What this task involves >>
Read the data and repeat it in full, exactly.
*** Opening of Data shown ***
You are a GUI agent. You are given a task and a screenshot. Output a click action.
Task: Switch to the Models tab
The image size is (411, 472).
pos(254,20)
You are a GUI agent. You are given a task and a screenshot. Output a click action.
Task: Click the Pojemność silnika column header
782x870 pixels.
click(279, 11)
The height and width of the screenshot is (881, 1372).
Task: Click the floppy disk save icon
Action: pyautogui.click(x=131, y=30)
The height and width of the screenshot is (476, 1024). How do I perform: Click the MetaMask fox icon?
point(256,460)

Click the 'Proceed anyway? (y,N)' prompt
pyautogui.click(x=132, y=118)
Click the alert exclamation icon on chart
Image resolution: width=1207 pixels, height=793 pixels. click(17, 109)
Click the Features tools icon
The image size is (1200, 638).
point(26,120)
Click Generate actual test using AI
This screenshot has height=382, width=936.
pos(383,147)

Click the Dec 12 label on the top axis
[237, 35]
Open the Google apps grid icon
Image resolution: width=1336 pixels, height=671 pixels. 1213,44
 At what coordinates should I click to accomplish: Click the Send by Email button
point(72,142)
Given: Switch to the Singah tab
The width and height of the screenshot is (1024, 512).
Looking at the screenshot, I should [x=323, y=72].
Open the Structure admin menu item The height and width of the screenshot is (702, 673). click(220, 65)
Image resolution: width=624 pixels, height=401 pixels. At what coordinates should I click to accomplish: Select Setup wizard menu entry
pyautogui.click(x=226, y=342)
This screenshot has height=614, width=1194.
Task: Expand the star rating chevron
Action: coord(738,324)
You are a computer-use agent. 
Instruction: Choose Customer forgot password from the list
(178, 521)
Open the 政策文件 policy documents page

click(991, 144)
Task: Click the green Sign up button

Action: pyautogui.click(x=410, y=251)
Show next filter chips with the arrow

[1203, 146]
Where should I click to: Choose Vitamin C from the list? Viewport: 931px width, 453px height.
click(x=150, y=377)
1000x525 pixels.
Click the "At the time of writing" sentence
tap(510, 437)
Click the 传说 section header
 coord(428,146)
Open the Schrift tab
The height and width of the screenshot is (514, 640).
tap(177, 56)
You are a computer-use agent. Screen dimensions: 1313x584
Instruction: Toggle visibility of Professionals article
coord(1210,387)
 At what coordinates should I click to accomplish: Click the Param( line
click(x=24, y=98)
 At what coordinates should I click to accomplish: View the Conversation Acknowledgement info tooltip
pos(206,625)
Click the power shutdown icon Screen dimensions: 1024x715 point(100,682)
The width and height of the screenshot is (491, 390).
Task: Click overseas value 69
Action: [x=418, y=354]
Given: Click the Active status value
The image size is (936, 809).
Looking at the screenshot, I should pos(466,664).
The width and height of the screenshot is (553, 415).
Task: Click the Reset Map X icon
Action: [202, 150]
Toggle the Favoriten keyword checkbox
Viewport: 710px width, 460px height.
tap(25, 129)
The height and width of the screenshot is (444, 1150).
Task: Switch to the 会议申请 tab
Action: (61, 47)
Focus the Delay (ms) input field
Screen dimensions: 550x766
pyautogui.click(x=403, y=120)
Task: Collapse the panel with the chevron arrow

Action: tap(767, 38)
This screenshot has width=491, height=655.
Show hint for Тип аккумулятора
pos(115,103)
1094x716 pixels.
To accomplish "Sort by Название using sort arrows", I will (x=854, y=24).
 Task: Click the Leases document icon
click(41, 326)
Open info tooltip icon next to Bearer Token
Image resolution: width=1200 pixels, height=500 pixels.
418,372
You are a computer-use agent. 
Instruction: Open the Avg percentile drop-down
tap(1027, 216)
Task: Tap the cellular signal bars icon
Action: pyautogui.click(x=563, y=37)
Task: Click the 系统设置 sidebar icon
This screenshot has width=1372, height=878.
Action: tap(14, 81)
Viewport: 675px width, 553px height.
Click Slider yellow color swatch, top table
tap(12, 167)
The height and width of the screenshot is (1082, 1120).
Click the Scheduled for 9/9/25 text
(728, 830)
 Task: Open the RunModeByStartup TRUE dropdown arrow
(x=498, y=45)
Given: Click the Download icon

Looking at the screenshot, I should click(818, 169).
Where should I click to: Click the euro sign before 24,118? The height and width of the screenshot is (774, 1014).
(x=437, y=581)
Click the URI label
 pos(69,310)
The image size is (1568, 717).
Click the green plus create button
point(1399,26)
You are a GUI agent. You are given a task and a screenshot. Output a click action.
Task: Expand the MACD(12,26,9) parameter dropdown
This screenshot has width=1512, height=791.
*** Close of Data shown ***
Result >>
You are a GUI agent. You are given a task and a screenshot. Output a click action.
Task: Switch to the Models tab
The image size is (411, 472).
pos(254,20)
You are a GUI agent. You are given a task and a screenshot. Output a click action.
Task: Click the Pojemność silnika column header
782x870 pixels.
click(279, 11)
The height and width of the screenshot is (881, 1372).
Task: Click the floppy disk save icon
Action: pyautogui.click(x=131, y=30)
The height and width of the screenshot is (476, 1024). How do I perform: Click the MetaMask fox icon?
point(256,460)

Click the 'Proceed anyway? (y,N)' prompt
pyautogui.click(x=132, y=118)
Click the alert exclamation icon on chart
Image resolution: width=1207 pixels, height=793 pixels. click(17, 109)
Click the Features tools icon
The image size is (1200, 638).
point(26,120)
Click Generate actual test using AI
This screenshot has height=382, width=936.
pos(383,147)

Click the Dec 12 label on the top axis
[237, 35]
Open the Google apps grid icon
Image resolution: width=1336 pixels, height=671 pixels. 1213,44
 At what coordinates should I click to accomplish: Click the Send by Email button
point(72,142)
Given: Switch to the Singah tab
The width and height of the screenshot is (1024, 512).
Looking at the screenshot, I should [x=323, y=72].
Open the Structure admin menu item The height and width of the screenshot is (702, 673). click(220, 65)
Image resolution: width=624 pixels, height=401 pixels. At what coordinates should I click to accomplish: Select Setup wizard menu entry
pyautogui.click(x=226, y=342)
This screenshot has height=614, width=1194.
Task: Expand the star rating chevron
Action: coord(738,324)
You are a computer-use agent. 
Instruction: Choose Customer forgot password from the list
(178, 521)
Open the 政策文件 policy documents page

click(991, 144)
Task: Click the green Sign up button

Action: pyautogui.click(x=410, y=251)
Show next filter chips with the arrow

[1203, 146]
Where should I click to: Choose Vitamin C from the list? Viewport: 931px width, 453px height.
click(x=150, y=377)
1000x525 pixels.
Click the "At the time of writing" sentence
tap(510, 437)
Click the 传说 section header
 coord(428,146)
Open the Schrift tab
The height and width of the screenshot is (514, 640).
tap(177, 56)
You are a computer-use agent. Screen dimensions: 1313x584
Instruction: Toggle visibility of Professionals article
coord(1210,387)
 At what coordinates should I click to accomplish: Click the Param( line
click(x=24, y=98)
 At what coordinates should I click to accomplish: View the Conversation Acknowledgement info tooltip
pos(206,625)
Click the power shutdown icon Screen dimensions: 1024x715 point(100,682)
The width and height of the screenshot is (491, 390).
Task: Click overseas value 69
Action: [x=418, y=354]
Given: Click the Active status value
The image size is (936, 809).
Looking at the screenshot, I should pos(466,664).
The width and height of the screenshot is (553, 415).
Task: Click the Reset Map X icon
Action: [202, 150]
Toggle the Favoriten keyword checkbox
Viewport: 710px width, 460px height.
tap(25, 129)
The height and width of the screenshot is (444, 1150).
Task: Switch to the 会议申请 tab
Action: (61, 47)
Focus the Delay (ms) input field
Screen dimensions: 550x766
pyautogui.click(x=403, y=120)
Task: Collapse the panel with the chevron arrow

Action: tap(767, 38)
This screenshot has width=491, height=655.
Show hint for Тип аккумулятора
pos(115,103)
1094x716 pixels.
To accomplish "Sort by Название using sort arrows", I will (x=854, y=24).
 Task: Click the Leases document icon
click(41, 326)
Open info tooltip icon next to Bearer Token
Image resolution: width=1200 pixels, height=500 pixels.
418,372
You are a computer-use agent. 
Instruction: Open the Avg percentile drop-down
tap(1027, 216)
Task: Tap the cellular signal bars icon
Action: pyautogui.click(x=563, y=37)
Task: Click the 系统设置 sidebar icon
This screenshot has width=1372, height=878.
Action: tap(14, 81)
Viewport: 675px width, 553px height.
Click Slider yellow color swatch, top table
tap(12, 167)
The height and width of the screenshot is (1082, 1120).
Click the Scheduled for 9/9/25 text
(728, 830)
 Task: Open the RunModeByStartup TRUE dropdown arrow
(x=498, y=45)
Given: Click the Download icon

Looking at the screenshot, I should click(818, 169).
Where should I click to: Click the euro sign before 24,118? The height and width of the screenshot is (774, 1014).
(x=437, y=581)
Click the URI label
 pos(69,310)
The image size is (1568, 717).
Click the green plus create button
point(1399,26)
You are a GUI agent. You are given a task and a screenshot. Output a click action.
Task: Expand the MACD(12,26,9) parameter dropdown
This screenshot has width=1512, height=791.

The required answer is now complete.